##### DATA

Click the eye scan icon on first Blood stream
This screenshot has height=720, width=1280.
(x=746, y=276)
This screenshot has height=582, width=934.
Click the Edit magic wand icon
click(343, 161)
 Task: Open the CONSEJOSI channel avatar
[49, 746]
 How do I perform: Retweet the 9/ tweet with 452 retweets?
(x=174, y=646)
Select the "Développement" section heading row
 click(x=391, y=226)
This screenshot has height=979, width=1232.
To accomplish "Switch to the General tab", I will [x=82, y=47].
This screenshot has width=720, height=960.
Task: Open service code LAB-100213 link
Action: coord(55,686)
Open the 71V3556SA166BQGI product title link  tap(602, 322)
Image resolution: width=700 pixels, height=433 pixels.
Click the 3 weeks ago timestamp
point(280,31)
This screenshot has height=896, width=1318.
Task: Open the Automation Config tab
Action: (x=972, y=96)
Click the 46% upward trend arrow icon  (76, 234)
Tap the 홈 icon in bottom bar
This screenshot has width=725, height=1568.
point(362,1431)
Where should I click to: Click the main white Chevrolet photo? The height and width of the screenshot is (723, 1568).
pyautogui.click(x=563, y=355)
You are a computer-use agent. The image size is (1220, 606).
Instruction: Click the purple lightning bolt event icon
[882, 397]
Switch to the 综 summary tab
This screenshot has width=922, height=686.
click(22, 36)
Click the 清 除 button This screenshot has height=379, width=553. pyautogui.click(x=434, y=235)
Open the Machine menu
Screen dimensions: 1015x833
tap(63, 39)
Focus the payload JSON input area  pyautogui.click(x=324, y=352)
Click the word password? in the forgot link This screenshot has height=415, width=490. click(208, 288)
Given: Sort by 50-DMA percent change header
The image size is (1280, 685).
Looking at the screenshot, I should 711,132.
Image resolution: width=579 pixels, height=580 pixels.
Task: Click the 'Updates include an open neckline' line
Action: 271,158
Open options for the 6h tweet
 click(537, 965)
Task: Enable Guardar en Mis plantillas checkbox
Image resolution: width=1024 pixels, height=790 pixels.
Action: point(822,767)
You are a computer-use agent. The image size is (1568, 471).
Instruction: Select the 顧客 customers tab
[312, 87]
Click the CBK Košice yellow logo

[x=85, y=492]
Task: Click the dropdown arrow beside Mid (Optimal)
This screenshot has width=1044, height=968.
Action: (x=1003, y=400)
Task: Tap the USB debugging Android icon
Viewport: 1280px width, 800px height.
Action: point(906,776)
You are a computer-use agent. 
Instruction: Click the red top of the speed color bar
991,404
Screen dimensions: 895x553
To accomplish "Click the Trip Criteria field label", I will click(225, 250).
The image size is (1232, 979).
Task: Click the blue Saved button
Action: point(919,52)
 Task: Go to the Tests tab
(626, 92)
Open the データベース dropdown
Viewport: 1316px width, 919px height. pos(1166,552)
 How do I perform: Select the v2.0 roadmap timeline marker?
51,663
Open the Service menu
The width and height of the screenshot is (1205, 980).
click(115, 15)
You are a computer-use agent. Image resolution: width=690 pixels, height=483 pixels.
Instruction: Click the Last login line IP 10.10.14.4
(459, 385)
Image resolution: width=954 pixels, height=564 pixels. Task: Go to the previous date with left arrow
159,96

##########

## WHAT THIS TASK INVOLVES
Retype the entire listing exactly.

## ANSWER TO THE PROBLEM
Click the eye scan icon on first Blood stream
This screenshot has height=720, width=1280.
(x=746, y=276)
This screenshot has height=582, width=934.
Click the Edit magic wand icon
click(343, 161)
 Task: Open the CONSEJOSI channel avatar
[49, 746]
 How do I perform: Retweet the 9/ tweet with 452 retweets?
(x=174, y=646)
Select the "Développement" section heading row
 click(x=391, y=226)
This screenshot has height=979, width=1232.
To accomplish "Switch to the General tab", I will [x=82, y=47].
This screenshot has width=720, height=960.
Task: Open service code LAB-100213 link
Action: coord(55,686)
Open the 71V3556SA166BQGI product title link  tap(602, 322)
Image resolution: width=700 pixels, height=433 pixels.
Click the 3 weeks ago timestamp
point(280,31)
This screenshot has height=896, width=1318.
Task: Open the Automation Config tab
Action: (x=972, y=96)
Click the 46% upward trend arrow icon  (76, 234)
Tap the 홈 icon in bottom bar
This screenshot has width=725, height=1568.
point(362,1431)
Where should I click to: Click the main white Chevrolet photo? The height and width of the screenshot is (723, 1568).
pyautogui.click(x=563, y=355)
You are a computer-use agent. The image size is (1220, 606).
Instruction: Click the purple lightning bolt event icon
[882, 397]
Switch to the 综 summary tab
This screenshot has width=922, height=686.
click(22, 36)
Click the 清 除 button This screenshot has height=379, width=553. pyautogui.click(x=434, y=235)
Open the Machine menu
Screen dimensions: 1015x833
tap(63, 39)
Focus the payload JSON input area  pyautogui.click(x=324, y=352)
Click the word password? in the forgot link This screenshot has height=415, width=490. click(208, 288)
Given: Sort by 50-DMA percent change header
The image size is (1280, 685).
Looking at the screenshot, I should 711,132.
Image resolution: width=579 pixels, height=580 pixels.
Task: Click the 'Updates include an open neckline' line
Action: 271,158
Open options for the 6h tweet
 click(537, 965)
Task: Enable Guardar en Mis plantillas checkbox
Image resolution: width=1024 pixels, height=790 pixels.
Action: point(822,767)
You are a computer-use agent. The image size is (1568, 471).
Instruction: Select the 顧客 customers tab
[312, 87]
Click the CBK Košice yellow logo

[x=85, y=492]
Task: Click the dropdown arrow beside Mid (Optimal)
This screenshot has width=1044, height=968.
Action: (x=1003, y=400)
Task: Tap the USB debugging Android icon
Viewport: 1280px width, 800px height.
Action: point(906,776)
You are a computer-use agent. 
Instruction: Click the red top of the speed color bar
991,404
Screen dimensions: 895x553
To accomplish "Click the Trip Criteria field label", I will click(225, 250).
The image size is (1232, 979).
Task: Click the blue Saved button
Action: point(919,52)
 Task: Go to the Tests tab
(626, 92)
Open the データベース dropdown
Viewport: 1316px width, 919px height. pos(1166,552)
 How do I perform: Select the v2.0 roadmap timeline marker?
51,663
Open the Service menu
The width and height of the screenshot is (1205, 980).
click(115, 15)
You are a computer-use agent. Image resolution: width=690 pixels, height=483 pixels.
Instruction: Click the Last login line IP 10.10.14.4
(459, 385)
Image resolution: width=954 pixels, height=564 pixels. Task: Go to the previous date with left arrow
159,96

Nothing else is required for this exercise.